**What is needed:** Determine how many lines below include the string "agent". Reply with the number only.

· · ·

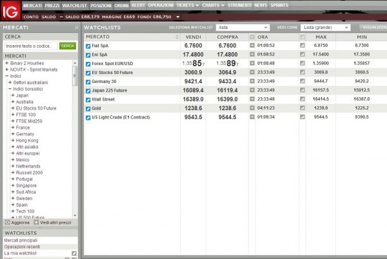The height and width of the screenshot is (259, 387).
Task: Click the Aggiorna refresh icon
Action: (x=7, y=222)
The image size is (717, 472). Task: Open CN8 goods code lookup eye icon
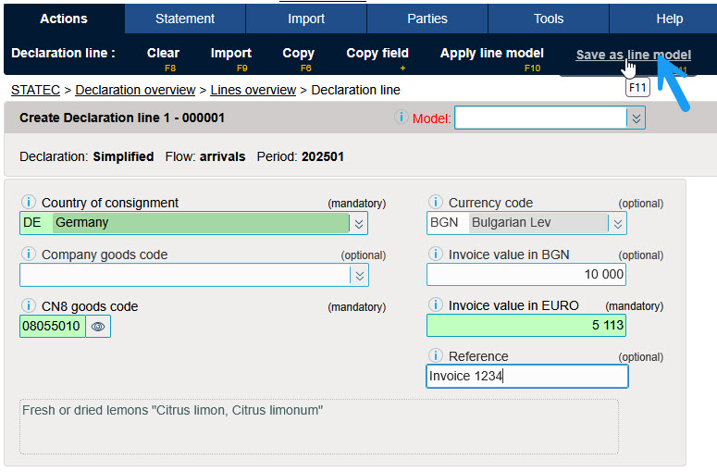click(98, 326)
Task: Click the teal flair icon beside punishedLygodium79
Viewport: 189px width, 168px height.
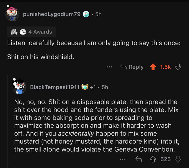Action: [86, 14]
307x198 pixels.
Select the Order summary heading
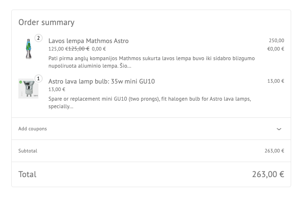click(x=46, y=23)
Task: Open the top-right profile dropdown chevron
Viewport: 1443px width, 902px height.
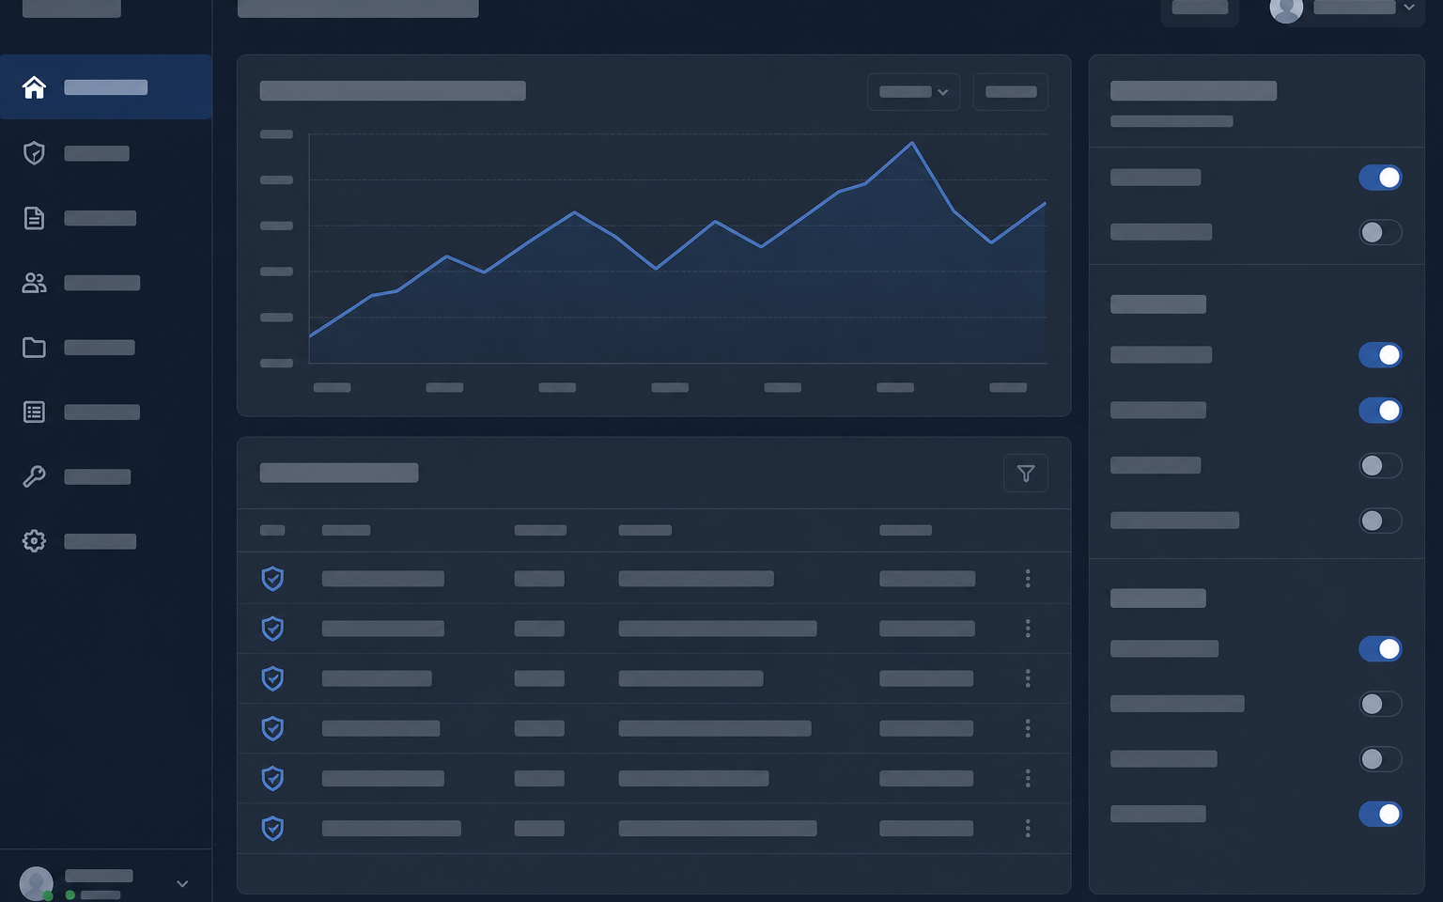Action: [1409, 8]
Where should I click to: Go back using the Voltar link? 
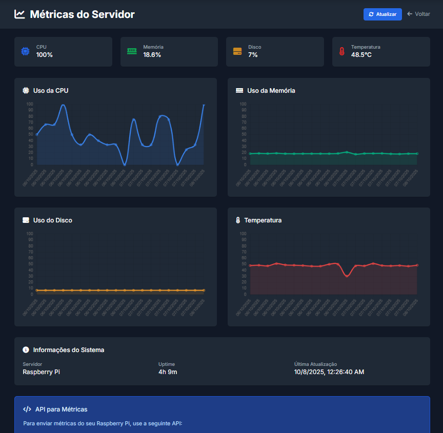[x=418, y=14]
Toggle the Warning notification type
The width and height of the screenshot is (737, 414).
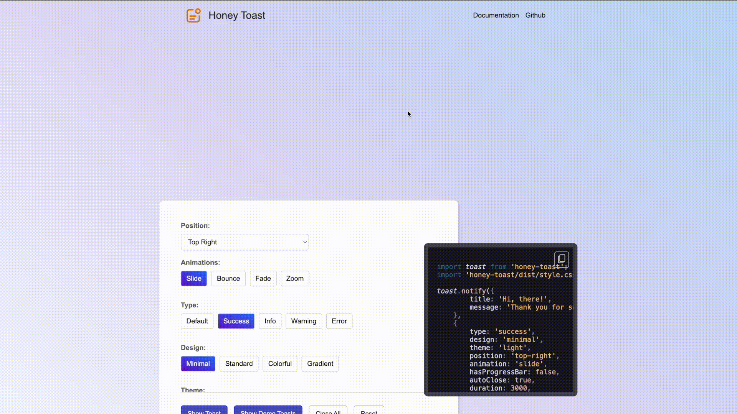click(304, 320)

· · ·

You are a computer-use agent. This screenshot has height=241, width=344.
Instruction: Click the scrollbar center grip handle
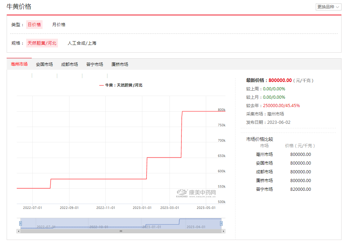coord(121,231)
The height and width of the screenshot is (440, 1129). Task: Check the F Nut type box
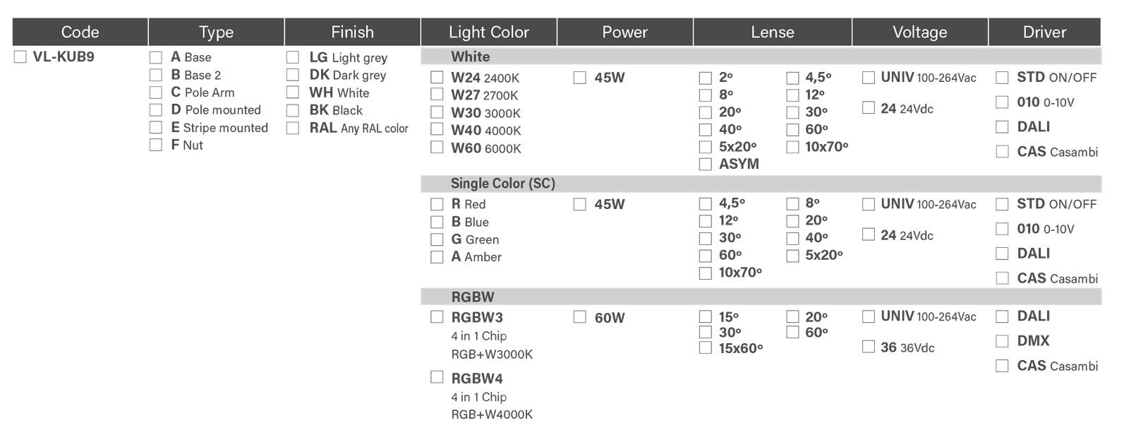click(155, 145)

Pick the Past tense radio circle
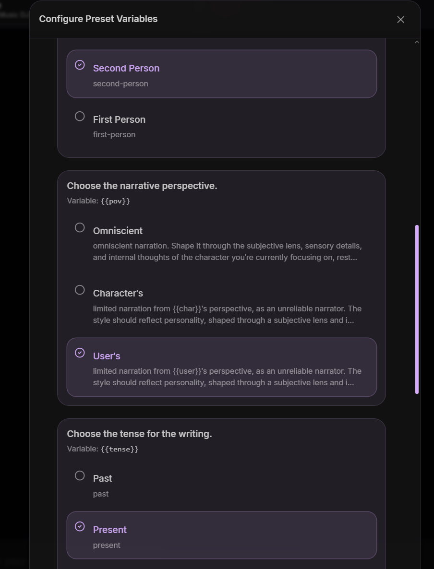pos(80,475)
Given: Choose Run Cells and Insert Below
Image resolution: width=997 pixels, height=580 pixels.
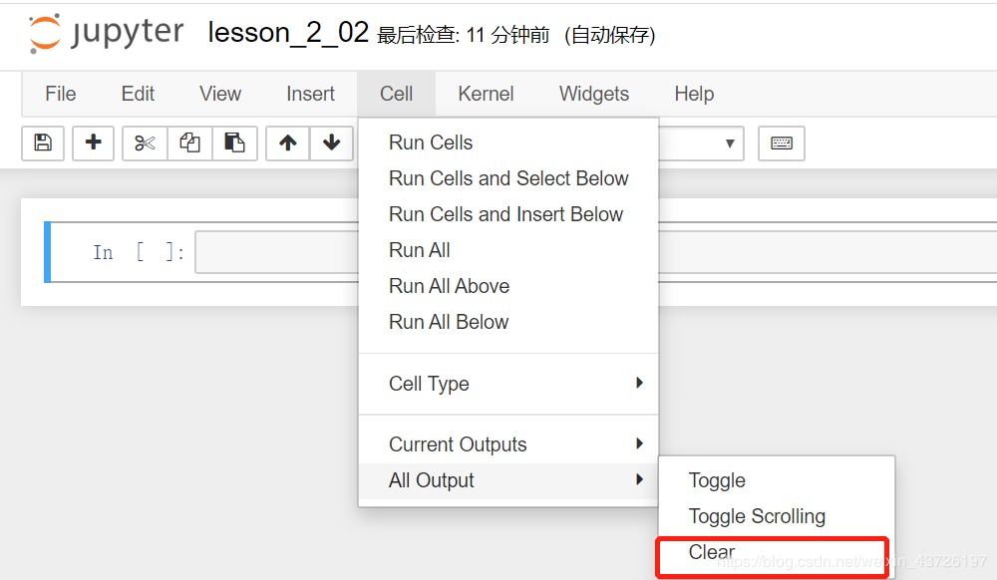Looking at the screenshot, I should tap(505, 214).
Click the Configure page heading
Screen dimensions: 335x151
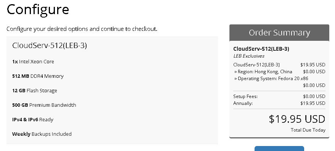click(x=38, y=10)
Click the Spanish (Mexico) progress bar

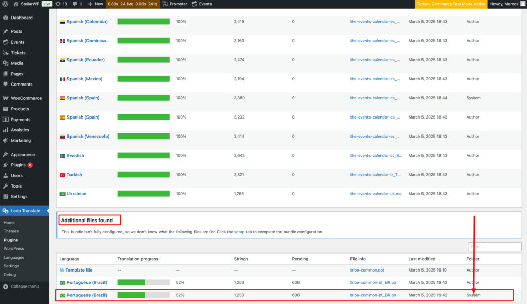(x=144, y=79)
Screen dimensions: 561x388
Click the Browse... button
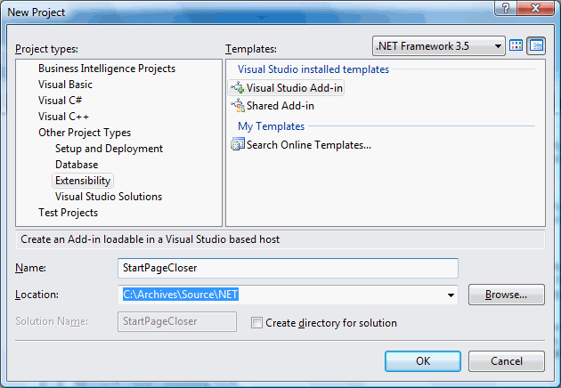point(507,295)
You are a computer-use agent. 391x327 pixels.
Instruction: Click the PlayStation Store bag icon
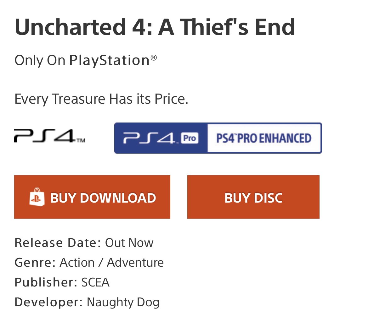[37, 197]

· · ·

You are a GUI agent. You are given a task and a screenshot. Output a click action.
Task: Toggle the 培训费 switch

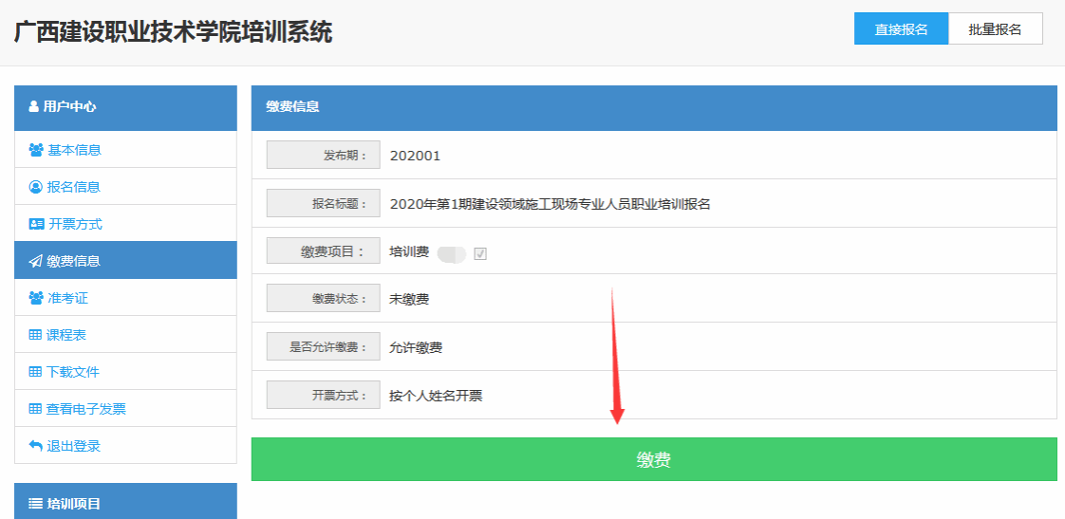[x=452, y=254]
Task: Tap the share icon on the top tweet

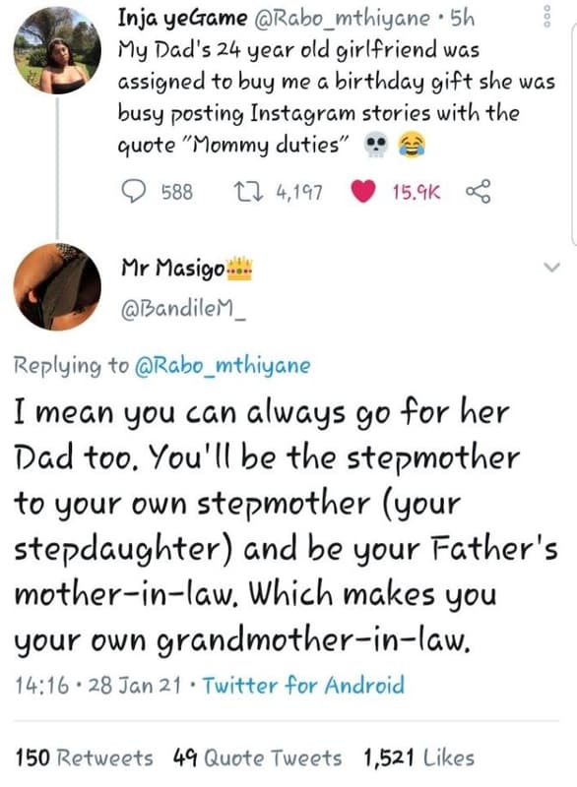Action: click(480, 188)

· · ·

**Output of the exercise:** 3